EXERCISE DETAILS: Please copy the data from the line with "Click the Sweden" to the line with "coord(461,143)", requests included, and raise every coordinate in the answers by 55.

SUPPLIED INFORMATION:

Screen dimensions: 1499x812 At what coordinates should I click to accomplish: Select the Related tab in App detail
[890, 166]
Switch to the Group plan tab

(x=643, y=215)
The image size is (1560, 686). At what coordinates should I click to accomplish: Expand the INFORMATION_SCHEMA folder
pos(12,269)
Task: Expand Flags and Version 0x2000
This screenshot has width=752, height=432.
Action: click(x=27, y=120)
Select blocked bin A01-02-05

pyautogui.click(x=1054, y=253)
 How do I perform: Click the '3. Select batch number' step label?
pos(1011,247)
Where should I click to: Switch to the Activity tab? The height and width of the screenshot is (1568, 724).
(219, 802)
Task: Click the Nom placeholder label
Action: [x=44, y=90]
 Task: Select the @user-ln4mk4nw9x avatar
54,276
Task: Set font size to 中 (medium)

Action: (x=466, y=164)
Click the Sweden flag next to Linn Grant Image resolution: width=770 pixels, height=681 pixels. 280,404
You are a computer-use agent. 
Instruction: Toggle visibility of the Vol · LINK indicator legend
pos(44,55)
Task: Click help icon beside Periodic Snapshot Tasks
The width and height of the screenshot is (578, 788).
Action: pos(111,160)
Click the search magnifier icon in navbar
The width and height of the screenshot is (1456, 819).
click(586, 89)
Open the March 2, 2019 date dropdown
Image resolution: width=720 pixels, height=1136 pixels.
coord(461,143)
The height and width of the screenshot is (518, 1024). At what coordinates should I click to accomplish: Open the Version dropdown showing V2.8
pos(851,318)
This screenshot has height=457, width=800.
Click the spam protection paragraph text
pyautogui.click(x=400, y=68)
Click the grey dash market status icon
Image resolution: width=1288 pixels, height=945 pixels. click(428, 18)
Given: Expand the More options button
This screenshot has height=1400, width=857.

WRITTEN SOLUTION:
Click the Sweden flag next to Linn Grant Image resolution: width=770 pixels, height=681 pixels. 335,459
You are a computer-use agent. 
Instruction: Toggle visibility of the Vol · LINK indicator legend
pos(99,110)
Task: Click help icon beside Periodic Snapshot Tasks
The width and height of the screenshot is (578, 788).
Action: pos(166,215)
Click the search magnifier icon in navbar
The width and height of the screenshot is (1456, 819).
click(641, 144)
Open the March 2, 2019 date dropdown
Image resolution: width=720 pixels, height=1136 pixels.
coord(516,198)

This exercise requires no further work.